News that one of the main drivers of the NHS modernisation process has resigned comes in the week that the organisation's abolition is likely to be confirmed as part of the Department of Health's review of its arm's-length bodies.
HSJ reported exclusively (news, p3, 11 March) that the agency was to be replaced by a much smaller 'central organisation'. It is now thought that the new body will have around 150 staff, compared to the agency's 760.
It is likely to focus on innovation and leading-edge practice, have strong links with the DoH's research and development and commercial directorates, and pay more attention to public health and chronic-disease management.
The agency's support functions, along with many of the staff associated with them, will be transferred to strategic health authorities. All the agency's projects - such as the National Primary and Care Trust Development programme - will cease after April 2005, although some of their activities will be taken on by the successor body or strategic health authorities.

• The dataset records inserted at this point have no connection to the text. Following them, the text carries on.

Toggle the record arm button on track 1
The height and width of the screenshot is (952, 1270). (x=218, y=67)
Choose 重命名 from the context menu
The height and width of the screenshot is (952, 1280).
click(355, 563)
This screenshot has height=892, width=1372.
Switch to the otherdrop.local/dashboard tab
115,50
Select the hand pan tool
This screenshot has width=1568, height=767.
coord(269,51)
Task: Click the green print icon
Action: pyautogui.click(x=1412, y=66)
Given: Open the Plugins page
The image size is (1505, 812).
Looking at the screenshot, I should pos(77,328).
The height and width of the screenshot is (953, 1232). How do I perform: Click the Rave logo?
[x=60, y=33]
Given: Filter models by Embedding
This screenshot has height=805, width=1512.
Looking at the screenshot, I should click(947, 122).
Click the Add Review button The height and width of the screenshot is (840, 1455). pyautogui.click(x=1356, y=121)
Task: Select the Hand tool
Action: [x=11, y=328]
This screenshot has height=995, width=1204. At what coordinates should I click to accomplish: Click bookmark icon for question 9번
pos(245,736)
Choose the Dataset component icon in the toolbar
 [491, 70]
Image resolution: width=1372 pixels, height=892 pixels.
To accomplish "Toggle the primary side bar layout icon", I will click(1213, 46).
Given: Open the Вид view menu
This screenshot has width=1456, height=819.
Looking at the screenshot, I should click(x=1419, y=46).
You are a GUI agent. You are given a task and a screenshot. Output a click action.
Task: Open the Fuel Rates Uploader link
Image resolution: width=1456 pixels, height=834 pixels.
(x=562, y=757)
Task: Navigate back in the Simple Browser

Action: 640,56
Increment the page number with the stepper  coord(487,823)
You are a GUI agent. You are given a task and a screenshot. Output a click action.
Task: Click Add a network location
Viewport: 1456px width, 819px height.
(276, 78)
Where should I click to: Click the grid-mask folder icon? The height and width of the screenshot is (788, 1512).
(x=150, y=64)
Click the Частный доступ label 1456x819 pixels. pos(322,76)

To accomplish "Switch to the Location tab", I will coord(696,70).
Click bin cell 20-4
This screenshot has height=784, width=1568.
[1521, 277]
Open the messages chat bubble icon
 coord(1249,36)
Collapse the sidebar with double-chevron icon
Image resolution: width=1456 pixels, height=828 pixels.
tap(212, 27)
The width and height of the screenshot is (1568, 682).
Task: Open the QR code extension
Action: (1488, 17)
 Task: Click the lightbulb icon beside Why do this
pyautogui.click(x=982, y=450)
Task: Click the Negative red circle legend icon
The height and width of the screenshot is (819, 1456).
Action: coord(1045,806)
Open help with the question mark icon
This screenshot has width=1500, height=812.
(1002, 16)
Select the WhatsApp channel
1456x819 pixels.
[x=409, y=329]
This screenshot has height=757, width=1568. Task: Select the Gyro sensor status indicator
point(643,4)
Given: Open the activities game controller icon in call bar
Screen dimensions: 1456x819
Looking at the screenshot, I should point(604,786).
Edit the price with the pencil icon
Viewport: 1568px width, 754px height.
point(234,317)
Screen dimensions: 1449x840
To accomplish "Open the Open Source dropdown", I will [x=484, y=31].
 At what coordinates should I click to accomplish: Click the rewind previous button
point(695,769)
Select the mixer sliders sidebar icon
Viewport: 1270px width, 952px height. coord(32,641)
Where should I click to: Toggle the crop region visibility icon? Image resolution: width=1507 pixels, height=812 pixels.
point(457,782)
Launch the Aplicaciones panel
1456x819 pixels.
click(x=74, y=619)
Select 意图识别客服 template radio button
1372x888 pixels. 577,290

Mr Fillingham will be replaced by Professor Christine Beasley, the agency's partnership development director. It is hoped to recruit a substantive chief executive for the new organisation in time to begin shadow running from the start of 2005.
The departing director said he believed that contributions to improving access would be among the greatest legacy of the agency's four-year life. However, Mr Fillingham admitted that the agency had been too slow to undertake 'robust evaluation' of its programmes and had therefore not built a sufficiently strong evidence base, undermining confidence in the modernisation drive.